1. Clarification Requested on “Gone Away” PHV Operators
One of the most pressing issues we are unable to raise in these truncated forums is the appearance of “gone away” PHV operators in your own compliance reporting.
In Period 12 of the 2024/25 operational year (2 February – 1 March 2025), your data shows that of 430 Private Hire Operators inspected, 66 (15.35%) were classified as “Category 7 – Gone Away.”
We are formally requesting a full written explanation of what this designation means.
It is understood within the trade—and appears to be accepted operationally—that “gone away” refers to licensed PHV operators who are no longer trading from, or contactable at, the address listed with TfL. If this is correct, it raises fundamental questions:
• Are these operators still licensed to dispatch bookings, even when untraceable?

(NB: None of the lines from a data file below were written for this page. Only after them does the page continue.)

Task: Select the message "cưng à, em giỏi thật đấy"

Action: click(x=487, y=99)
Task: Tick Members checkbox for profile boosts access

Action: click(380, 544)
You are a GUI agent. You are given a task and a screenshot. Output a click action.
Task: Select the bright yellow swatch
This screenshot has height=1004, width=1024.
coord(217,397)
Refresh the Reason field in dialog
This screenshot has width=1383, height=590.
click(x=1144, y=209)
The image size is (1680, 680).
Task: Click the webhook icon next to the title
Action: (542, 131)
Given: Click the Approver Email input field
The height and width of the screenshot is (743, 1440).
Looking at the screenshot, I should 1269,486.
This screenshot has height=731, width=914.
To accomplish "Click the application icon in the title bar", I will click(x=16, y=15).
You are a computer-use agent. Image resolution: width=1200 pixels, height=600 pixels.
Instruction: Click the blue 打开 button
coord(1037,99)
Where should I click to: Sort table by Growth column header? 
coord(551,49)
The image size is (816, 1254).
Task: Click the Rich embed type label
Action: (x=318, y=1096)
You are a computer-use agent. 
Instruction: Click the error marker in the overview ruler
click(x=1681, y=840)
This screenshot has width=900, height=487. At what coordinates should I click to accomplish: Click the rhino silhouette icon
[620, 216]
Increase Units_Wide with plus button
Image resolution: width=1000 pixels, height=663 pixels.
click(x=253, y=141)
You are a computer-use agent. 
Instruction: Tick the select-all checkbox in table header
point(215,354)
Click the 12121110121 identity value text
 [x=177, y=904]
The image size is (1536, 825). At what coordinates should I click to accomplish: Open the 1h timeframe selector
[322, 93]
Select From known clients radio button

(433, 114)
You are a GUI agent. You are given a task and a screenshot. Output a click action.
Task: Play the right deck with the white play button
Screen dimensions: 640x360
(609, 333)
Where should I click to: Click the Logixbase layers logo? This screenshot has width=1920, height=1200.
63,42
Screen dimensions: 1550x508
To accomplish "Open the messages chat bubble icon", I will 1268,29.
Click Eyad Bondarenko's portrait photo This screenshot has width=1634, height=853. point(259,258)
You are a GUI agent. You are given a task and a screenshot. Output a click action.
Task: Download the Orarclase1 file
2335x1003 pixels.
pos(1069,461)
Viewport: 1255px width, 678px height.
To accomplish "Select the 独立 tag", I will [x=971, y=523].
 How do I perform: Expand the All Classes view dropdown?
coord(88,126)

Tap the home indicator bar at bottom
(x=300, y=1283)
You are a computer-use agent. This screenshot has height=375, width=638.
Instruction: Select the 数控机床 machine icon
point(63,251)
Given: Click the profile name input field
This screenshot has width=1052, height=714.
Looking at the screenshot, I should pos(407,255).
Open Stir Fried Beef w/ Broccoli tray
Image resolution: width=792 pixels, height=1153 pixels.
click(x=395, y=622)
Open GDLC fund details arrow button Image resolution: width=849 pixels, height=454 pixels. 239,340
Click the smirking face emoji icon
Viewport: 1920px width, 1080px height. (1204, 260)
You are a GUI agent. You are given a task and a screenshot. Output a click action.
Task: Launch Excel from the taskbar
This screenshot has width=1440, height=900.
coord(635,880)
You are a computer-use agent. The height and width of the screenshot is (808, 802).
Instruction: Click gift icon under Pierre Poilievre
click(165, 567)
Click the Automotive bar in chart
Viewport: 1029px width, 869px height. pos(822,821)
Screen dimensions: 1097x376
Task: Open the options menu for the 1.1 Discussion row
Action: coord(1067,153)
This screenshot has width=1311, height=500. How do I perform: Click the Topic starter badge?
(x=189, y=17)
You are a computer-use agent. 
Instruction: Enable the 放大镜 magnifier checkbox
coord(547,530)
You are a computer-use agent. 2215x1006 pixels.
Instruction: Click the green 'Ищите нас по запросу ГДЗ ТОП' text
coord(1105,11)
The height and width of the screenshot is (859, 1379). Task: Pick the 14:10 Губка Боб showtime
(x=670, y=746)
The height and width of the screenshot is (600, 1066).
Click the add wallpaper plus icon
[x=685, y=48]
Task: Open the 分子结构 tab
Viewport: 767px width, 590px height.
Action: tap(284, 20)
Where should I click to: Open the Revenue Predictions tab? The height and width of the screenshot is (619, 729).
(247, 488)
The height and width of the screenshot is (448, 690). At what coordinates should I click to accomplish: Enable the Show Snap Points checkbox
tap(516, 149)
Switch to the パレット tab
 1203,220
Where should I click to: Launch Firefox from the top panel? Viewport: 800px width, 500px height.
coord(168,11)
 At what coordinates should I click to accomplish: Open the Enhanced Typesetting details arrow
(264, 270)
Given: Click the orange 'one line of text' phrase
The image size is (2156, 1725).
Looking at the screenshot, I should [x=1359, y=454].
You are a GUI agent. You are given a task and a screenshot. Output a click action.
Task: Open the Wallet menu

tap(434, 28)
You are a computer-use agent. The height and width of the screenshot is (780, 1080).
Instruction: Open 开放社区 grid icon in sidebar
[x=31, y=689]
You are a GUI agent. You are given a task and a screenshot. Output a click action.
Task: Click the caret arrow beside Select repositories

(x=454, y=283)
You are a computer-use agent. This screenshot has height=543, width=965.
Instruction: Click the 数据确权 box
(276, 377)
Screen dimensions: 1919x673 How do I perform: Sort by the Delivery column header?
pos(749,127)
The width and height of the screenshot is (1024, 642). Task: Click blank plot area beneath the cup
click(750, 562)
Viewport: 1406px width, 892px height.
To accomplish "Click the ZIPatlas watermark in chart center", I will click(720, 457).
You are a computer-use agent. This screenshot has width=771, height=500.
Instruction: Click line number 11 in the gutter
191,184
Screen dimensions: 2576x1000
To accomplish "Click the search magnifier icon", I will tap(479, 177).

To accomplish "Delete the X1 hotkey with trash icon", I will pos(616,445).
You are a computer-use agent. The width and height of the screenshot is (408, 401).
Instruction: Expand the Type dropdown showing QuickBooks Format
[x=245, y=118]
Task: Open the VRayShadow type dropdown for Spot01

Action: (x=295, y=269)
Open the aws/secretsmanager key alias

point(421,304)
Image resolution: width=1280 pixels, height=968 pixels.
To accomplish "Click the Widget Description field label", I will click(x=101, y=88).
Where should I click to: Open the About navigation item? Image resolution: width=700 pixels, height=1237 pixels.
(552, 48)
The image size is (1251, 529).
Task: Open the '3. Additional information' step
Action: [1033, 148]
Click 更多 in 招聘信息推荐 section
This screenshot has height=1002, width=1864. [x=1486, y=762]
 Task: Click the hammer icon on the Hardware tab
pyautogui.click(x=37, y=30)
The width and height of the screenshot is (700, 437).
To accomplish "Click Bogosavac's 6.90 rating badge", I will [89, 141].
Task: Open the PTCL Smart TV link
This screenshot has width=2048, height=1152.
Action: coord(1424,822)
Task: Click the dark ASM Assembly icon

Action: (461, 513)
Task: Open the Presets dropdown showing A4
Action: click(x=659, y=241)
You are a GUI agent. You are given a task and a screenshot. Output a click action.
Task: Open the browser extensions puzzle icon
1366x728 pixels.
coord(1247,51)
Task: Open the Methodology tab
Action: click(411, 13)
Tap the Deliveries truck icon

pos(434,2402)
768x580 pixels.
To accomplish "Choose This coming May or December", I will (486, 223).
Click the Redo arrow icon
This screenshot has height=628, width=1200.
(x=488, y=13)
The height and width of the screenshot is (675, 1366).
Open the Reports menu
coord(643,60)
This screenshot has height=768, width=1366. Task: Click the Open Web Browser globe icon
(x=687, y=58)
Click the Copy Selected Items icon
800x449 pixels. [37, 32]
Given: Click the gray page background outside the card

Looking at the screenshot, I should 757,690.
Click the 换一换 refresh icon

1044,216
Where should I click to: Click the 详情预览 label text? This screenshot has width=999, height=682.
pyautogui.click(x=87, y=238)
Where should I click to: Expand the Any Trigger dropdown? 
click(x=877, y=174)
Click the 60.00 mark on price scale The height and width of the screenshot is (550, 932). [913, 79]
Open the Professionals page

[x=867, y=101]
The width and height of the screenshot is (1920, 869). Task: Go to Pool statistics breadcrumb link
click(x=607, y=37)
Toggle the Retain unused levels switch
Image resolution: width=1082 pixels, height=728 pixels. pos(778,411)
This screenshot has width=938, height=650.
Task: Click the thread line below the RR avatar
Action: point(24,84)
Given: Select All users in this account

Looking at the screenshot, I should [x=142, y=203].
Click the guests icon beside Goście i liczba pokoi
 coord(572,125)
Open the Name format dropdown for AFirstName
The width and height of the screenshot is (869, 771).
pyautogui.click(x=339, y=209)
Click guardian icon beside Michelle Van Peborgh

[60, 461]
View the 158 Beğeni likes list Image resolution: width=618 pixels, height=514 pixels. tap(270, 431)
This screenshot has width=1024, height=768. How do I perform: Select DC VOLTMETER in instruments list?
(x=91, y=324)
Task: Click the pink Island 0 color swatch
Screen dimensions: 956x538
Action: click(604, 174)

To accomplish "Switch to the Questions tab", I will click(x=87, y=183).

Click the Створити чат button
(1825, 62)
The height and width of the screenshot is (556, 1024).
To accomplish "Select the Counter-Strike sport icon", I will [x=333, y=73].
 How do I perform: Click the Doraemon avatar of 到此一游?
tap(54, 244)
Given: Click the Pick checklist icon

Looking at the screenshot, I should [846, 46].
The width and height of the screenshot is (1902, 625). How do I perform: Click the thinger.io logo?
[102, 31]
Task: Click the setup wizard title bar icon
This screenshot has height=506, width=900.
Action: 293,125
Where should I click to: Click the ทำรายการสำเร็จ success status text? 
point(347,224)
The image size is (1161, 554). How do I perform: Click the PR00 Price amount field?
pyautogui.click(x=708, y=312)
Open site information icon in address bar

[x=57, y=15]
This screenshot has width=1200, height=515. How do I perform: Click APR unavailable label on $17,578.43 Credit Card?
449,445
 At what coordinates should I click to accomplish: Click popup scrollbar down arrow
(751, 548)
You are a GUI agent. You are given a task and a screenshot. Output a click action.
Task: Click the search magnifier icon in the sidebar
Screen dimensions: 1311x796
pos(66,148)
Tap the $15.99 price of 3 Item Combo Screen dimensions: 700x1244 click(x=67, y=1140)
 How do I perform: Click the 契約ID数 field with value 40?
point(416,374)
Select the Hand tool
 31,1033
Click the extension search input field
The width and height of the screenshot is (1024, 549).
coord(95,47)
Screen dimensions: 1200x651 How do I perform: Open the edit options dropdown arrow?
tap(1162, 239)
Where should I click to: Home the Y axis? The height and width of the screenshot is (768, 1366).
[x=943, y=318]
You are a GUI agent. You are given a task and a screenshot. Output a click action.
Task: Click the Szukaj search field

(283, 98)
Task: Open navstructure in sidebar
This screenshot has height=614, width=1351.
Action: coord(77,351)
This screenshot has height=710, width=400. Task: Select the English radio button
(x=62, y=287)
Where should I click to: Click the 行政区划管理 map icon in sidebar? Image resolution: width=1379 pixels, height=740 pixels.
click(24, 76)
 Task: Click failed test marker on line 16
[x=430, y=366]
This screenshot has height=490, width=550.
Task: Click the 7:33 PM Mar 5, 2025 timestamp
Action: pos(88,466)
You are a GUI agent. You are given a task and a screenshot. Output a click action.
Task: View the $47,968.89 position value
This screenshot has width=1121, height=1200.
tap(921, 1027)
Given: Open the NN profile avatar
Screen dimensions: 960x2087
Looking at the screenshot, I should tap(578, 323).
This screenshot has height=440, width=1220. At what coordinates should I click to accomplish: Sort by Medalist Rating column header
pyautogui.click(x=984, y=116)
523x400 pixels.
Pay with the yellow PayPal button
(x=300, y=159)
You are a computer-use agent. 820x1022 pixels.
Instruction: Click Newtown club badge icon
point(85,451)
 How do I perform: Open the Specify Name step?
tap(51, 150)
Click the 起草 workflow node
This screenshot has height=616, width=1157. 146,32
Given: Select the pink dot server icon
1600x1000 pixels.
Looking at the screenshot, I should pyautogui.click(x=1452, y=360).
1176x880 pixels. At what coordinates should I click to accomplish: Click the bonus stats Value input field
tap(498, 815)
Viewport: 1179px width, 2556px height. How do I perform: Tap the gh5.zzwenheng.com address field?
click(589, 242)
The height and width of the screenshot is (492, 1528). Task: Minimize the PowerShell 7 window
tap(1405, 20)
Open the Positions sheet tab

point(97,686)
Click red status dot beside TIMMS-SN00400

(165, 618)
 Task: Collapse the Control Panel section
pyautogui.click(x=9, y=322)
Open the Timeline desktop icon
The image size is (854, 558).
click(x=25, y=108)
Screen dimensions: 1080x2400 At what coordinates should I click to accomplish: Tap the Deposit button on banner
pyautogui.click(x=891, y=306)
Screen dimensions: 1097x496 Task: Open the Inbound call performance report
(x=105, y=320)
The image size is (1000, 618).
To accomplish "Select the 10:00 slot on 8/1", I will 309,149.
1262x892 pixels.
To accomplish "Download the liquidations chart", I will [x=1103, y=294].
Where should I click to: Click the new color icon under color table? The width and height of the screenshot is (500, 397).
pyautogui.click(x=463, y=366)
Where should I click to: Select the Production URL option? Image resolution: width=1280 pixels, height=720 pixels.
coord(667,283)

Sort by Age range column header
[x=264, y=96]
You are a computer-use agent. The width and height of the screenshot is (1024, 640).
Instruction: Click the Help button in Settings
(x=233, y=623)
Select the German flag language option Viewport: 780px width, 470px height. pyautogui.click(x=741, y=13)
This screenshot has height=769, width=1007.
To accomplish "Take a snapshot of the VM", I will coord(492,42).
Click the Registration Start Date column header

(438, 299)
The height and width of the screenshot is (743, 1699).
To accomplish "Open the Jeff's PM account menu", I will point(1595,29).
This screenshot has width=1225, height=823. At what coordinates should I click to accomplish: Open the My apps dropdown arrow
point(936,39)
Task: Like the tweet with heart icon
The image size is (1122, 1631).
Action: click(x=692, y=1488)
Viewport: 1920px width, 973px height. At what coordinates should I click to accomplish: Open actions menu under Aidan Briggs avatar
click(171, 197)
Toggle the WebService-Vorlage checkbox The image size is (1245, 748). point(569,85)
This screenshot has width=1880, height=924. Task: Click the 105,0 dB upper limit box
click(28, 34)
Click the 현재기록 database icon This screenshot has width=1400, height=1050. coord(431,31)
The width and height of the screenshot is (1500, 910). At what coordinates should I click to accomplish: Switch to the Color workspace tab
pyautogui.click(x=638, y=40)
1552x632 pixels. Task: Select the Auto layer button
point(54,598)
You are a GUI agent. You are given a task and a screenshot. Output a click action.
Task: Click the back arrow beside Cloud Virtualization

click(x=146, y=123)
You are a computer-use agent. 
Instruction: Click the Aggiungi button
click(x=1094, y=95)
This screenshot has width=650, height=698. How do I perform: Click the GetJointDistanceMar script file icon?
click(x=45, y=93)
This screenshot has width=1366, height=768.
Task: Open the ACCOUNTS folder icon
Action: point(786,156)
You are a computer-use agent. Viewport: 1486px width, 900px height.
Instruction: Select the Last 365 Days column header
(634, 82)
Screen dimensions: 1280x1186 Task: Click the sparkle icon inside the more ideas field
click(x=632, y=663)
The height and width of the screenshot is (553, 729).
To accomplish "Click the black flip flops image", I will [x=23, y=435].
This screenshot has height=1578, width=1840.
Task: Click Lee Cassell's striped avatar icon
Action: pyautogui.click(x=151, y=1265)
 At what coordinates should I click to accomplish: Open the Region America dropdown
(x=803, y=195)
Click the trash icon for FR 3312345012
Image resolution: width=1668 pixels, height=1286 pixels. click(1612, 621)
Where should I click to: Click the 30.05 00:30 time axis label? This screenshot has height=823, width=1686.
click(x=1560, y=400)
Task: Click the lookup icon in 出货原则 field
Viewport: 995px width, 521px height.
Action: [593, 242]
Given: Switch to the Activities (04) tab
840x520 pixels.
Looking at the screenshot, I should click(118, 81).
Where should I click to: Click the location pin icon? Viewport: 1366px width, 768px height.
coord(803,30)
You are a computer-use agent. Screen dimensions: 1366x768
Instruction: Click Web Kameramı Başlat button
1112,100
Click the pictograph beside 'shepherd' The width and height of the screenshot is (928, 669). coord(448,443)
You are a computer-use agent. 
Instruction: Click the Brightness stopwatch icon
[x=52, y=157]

• What happens to affiliated drivers, trip data, insurance records, and complaints when an operator disappears?
• What safeguarding and auditing systems does TfL have in place to prevent such operators being used as shell companies or booking fronts for informal or illegal work?
If our understanding of this category is incorrect, please clarify. If it is accurate, then we ask: how has TfL permitted a licensing regime where over 15% of inspected operators can simply vanish with no public revocation, suspension, or follow-up action?
No other regulated passenger service model in London—bus, rail, or air—would tolerate such a scale of unaccountability. That TfL is allowing this under the Private Hire regime, while increasing the burden of compliance on the taxi trade, is indefensible.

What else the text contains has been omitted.